Comité des droits de l'homme
76ème session
14 octobre - 1er novembre 2002
Décisions du Comité des droits de l'homme déclarant irrecevables
des communications présentées en vertu du Protocole facultatif
se rapportant au Pacte international relatif aux droits civils et
politiques
- Soixante-seizième session -
Communication No. 771/1997*
Présentée par: |
Alexander Baulin représenté par le Centre d'aide à la
protection internationale |
Au nom de: |
L'auteur |
État partie: |
Fédération de Russie |
Date de la communication: |
15 juillet 1996 (date de la communication initiale) |
Le Comité des droits de l'homme, institué en application de l'article
28 du Pacte international relatif aux droits civils et politiques,
Réuni le 31 octobre 2002,
Adopte ce qui suit:
Décision concernant la recevabilité
1. L'auteur de la communication est M. Alexander Baulin, un citoyen russe
né le 29 novembre 1951 qui, au moment de l'envoi de sa communication, était
détenu dans l'établissement de rééducation de Rybinsk. Il se déclare victime
d'une violation par la Russie (1) des paragraphes 1 et 3 e) de l'article
14 du Pacte international relatif aux droits civils et politiques (le Pacte).
Il est représenté par un conseil.
Rappel des faits présentés par l'auteur
2.1 Le 25 mai 1988 vers 16 heures, l'auteur en état d'ivresse a pénétré
dans l'appartement de son ex-épouse en son absence. Bien que divorcé, le
couple aurait continué à avoir des relations sexuelles, qu'il dissimulait
à la mère de l'ex-épouse, Mme Isaeva. Alors qu'il se trouvait dans l'appartement,
l'auteur a entendu les voix des deux femmes à l'extérieur et s'est caché
dans une armoire pour éviter de rencontrer sa belle-mère. Après avoir passé
environ une heure et demie dans l'armoire, il a répandu accidentellement
un liquide et a été découvert.

DONNÉES AFFICHÉES ▸

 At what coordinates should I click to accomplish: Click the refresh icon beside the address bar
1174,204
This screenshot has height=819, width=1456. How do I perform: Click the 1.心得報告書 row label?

--

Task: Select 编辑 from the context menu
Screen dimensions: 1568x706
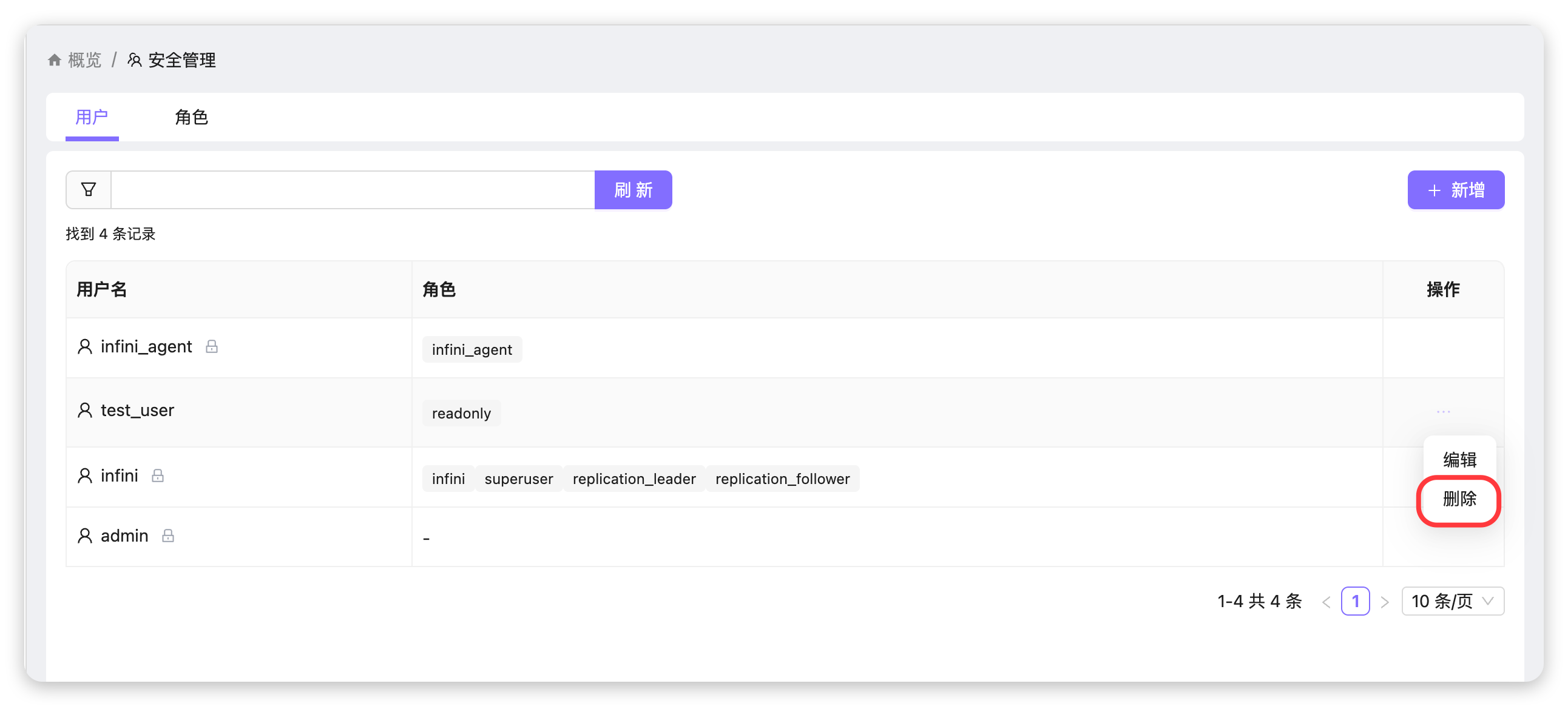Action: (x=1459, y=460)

CONSIGNE ▸
Répondez à ces questions d'après le texte sur la décision du Comité des droits de l'homme :
1. Quelle est la date de la communication initiale ?
2. Dans quel établissement l'auteur était-il détenu lors de l'envoi de sa communication ?
3. Où l'auteur s'est-il caché pour éviter de rencontrer sa belle-mère ?
Les enregistrements ne jouent ici aucun rôle.

RÉPONSE ▸
1. Le 15 juillet 1996.
2. Dans l'établissement de rééducation de Rybinsk.
3. Dans une armoire.